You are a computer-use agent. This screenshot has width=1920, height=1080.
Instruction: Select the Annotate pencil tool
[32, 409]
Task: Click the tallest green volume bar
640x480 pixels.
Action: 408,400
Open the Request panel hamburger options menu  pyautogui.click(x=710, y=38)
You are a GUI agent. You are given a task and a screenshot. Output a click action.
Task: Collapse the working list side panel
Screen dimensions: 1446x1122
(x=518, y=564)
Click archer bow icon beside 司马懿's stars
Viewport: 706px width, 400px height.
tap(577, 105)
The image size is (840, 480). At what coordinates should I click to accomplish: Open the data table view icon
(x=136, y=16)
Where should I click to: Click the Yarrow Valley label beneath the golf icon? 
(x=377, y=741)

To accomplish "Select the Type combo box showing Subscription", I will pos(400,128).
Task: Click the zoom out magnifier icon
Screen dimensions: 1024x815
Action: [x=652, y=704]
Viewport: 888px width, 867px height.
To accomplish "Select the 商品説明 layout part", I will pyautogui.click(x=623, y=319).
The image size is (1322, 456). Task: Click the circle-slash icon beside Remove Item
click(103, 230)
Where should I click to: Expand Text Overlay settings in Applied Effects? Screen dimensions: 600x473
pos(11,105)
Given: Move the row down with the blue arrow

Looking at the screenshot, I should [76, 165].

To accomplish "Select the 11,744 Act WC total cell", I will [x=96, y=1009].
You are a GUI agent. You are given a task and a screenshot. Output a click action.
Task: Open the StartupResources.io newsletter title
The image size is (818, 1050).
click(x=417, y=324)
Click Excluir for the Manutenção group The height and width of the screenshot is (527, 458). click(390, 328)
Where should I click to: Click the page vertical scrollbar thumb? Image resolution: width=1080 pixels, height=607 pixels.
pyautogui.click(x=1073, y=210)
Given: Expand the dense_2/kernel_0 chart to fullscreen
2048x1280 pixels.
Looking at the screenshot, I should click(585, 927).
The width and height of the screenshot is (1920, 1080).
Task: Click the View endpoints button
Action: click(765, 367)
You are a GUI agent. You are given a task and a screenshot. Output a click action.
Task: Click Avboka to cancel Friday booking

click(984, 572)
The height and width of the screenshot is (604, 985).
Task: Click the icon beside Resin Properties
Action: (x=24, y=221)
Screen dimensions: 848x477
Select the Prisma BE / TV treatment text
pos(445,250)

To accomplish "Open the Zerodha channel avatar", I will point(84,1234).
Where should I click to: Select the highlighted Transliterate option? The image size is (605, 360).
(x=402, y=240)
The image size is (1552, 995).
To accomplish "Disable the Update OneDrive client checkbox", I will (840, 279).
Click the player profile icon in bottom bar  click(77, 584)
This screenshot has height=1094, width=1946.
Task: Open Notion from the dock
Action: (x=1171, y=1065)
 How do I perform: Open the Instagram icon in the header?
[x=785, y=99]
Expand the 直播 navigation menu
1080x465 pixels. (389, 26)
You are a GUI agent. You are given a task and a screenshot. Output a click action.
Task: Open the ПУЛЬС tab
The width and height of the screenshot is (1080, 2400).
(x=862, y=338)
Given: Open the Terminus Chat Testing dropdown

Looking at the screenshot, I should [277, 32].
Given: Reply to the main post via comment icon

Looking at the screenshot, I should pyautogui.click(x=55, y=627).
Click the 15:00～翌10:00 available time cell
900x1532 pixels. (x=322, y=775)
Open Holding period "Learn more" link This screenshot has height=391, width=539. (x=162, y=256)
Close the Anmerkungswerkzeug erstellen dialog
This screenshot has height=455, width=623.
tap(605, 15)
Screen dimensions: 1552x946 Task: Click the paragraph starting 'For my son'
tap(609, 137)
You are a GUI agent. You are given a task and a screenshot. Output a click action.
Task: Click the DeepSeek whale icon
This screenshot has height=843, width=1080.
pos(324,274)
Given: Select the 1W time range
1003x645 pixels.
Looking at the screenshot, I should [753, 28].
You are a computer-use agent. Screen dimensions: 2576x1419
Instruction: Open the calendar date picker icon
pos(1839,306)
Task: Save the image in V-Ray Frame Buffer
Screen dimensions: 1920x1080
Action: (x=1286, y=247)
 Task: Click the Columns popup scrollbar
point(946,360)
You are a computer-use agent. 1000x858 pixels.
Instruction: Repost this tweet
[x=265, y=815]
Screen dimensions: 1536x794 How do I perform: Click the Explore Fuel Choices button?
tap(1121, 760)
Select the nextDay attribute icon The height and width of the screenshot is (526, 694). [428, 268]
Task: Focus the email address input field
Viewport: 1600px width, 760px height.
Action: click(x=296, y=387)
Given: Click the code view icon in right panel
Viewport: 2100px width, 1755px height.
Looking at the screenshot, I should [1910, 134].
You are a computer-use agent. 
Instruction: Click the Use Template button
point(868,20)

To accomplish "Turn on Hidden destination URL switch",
- - - - -
_The task_: Find every line in the entries above that contains the string "scrollbar", and copy each of those lines in full. Treat the match as case-sensitive.

_Output below_:
Where should I click to: Click the page vertical scrollbar thumb? Image resolution: width=1080 pixels, height=607 pixels.
 Task: Click the Columns popup scrollbar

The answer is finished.